Herostratus’ legacy

words from a lazy coder

password management

Be on-line means have user accounts in a lot of services, such as email, social web sites, blogs, etc… And have multiple user accounts implies have to remember user names and passwords.I know people that only have one user name and password and repeat the same for all their accounts. This approach may simplify the need to memorise a lot of different pair of words. But this method is not reliable at all: 1) if your password is compromised, you’ll have to change it in all your accounts, and 2) you may forget an account if you don’t keep track of all the accounts you sign up.

Another big issue is that most of the people have passwords easy to remember, and those passwords usually easy to crack.

In other words, we have two problems: 1) keep track of all our user accounts (resource, user name and password), and 2) the password must be not guessable.

For the second problem you may follow hints and craft each one. But I am lazy guy and computers execute algorithms better than me. So I installed an automated password generator (apg) and let the program offer me a set of possible passwords, choosing the most appealing one.

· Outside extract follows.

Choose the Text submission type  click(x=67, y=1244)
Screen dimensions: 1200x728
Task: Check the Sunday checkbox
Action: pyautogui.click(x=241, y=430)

$ apg -M NCL -c cl\_seed -t -x 8
Awnowov6 (Awn-ow-ov-SIX)
Biuj7qua (Bi-uj-SEVEN-qua)
RyecGod9 (Ryec-God-NINE)
Ojonrag1 (Oj-on-rag-ONE)
9KnecOng (NINE-Knec-Ong)
ClagHog0 (Clag-Hog-ZERO)

Neat, don’t you think?

Now, the straightforward solution for the first problem is write down, in a plain text file, the list of resources, user names and password, of every user account you have. This file can be consulted if you don’t remember the account data.

As a personal choice, I use, in Emacs, the org mode to organise the user data, because its table editor is just beautiful. Furthermore, I have several types of outlined user accounts (web sites, email servers, WEP keys, etc.), what it is also handled by org mode.

* web
| site | user | password |
|------------------------+--------------+------------|
| https://sitio.guay.com | mi_nick_guay | Ojonrag1 |
| ...

* email servers
| server | user | password |
|----------------+---------------+------------------|
| mi_empresa.com | mi_nick_serio | ClagHog0 |
| ...

* wep
| essid | password |
|----------------+-----------|
| essid_del_piso | Awnowov6 |
| ...

But now we have a problem: have a plain text file with all your passwords is more insecure than just have one shared among all your user accounts. If somebody gain access to this file, (s)he will own you.

The solution can’t be more simpler: encrypt the file! Well, yes, you’ll have to remember one password, but only one! In order to encrypt GPG is the way to go. GPG not only support asymmetric encryption, but also symmetric, which may be handy if you don’t like or you are not used to use private/public keys. Nevertheless, is worthy learn how to interact with the asymmetric encryption.

Well, if you use Emacs, you have the EasyPG mode, which will easy the GPG interaction, avoiding you to run the gpg command each time you want to read or save your file, the mode will detect if the file is encrypted and it will ask you for the pass phrase to decrypt it transparently for the user.

Once you have encrypted your password file, you can put it in your home page for backup and roaming purposes.

Neat, don’t you think?

This post is heavily inspired in Keeping your secrets secret.